##### Datenauszüge

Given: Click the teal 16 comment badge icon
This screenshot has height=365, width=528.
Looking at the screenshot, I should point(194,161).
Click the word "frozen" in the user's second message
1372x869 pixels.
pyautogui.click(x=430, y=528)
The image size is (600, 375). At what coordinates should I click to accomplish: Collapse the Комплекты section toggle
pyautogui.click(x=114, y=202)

##########
##### Datenauszüge

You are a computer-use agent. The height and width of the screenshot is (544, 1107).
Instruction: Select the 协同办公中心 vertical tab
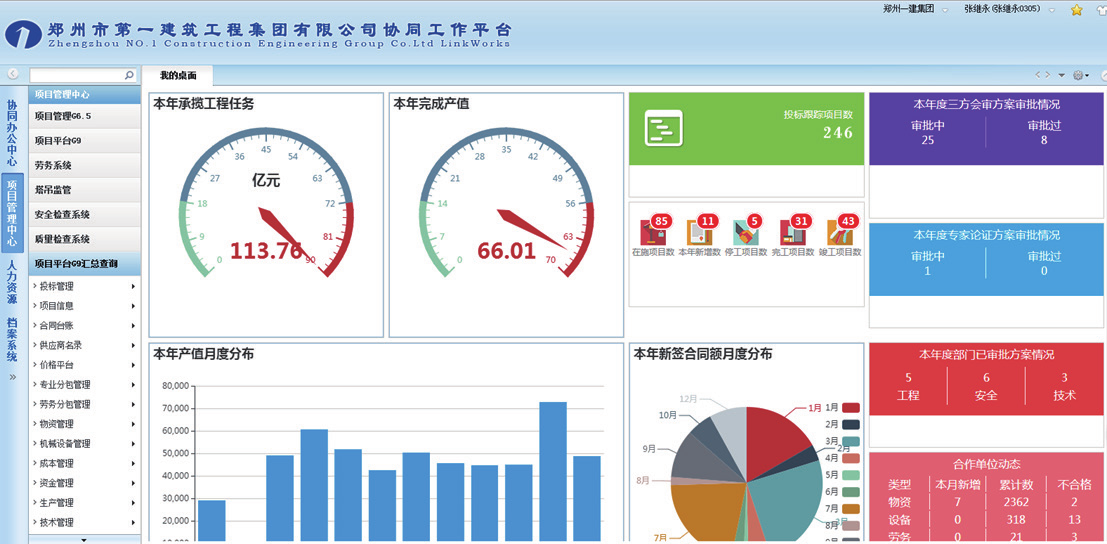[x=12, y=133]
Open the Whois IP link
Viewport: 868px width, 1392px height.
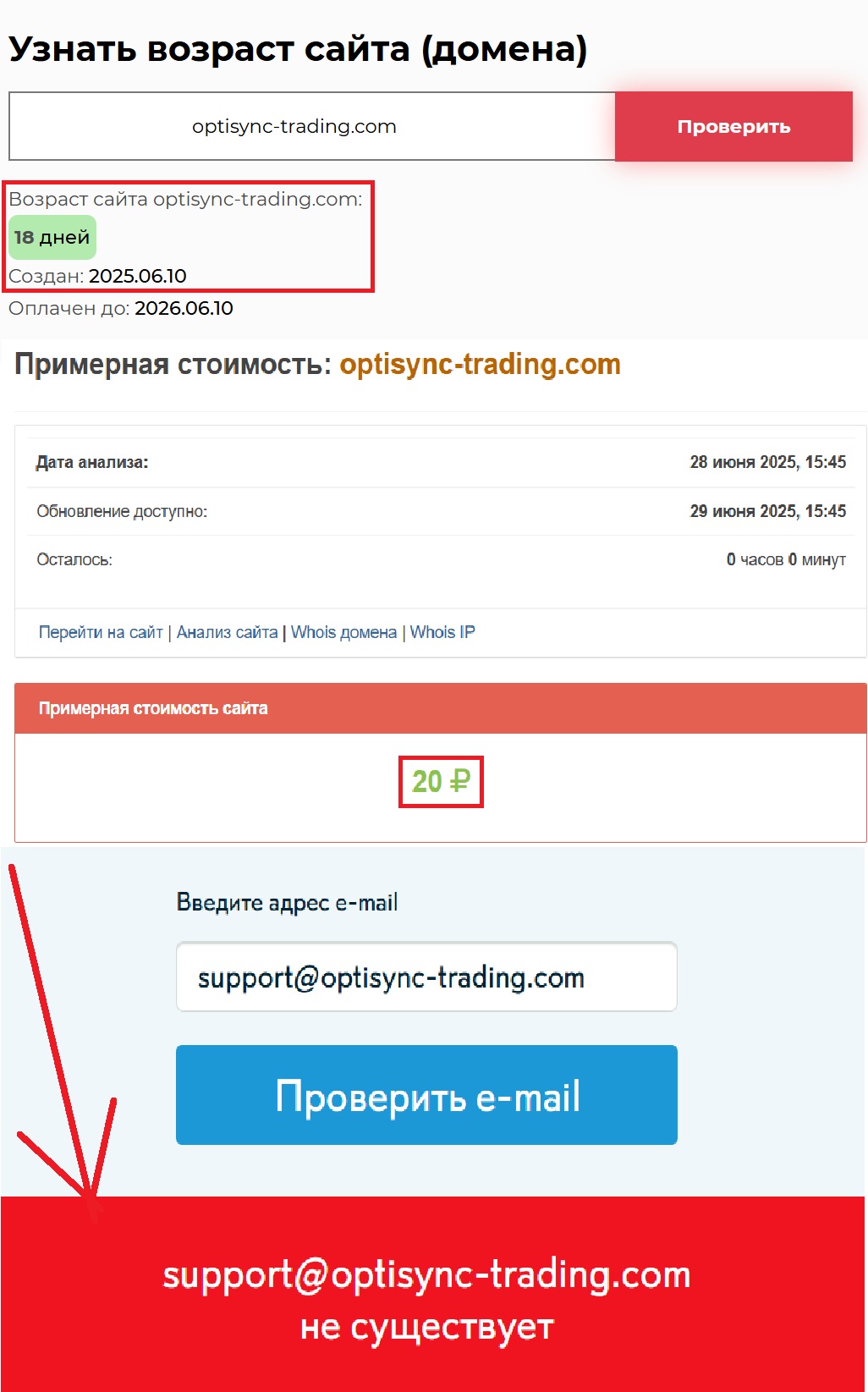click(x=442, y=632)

##########

**Aufgabe**
Schreibe die Zeilen zwischen der Zeile mit „Given: Click the teal 16 comment badge icon“ und der Zeile mit „pyautogui.click(x=114, y=202)“ wortgetreu ab, beide eingeschlossen.

**Lösung**
Given: Click the teal 16 comment badge icon
This screenshot has height=365, width=528.
Looking at the screenshot, I should point(194,161).
Click the word "frozen" in the user's second message
1372x869 pixels.
pyautogui.click(x=430, y=528)
The image size is (600, 375). At what coordinates should I click to accomplish: Collapse the Комплекты section toggle
pyautogui.click(x=114, y=202)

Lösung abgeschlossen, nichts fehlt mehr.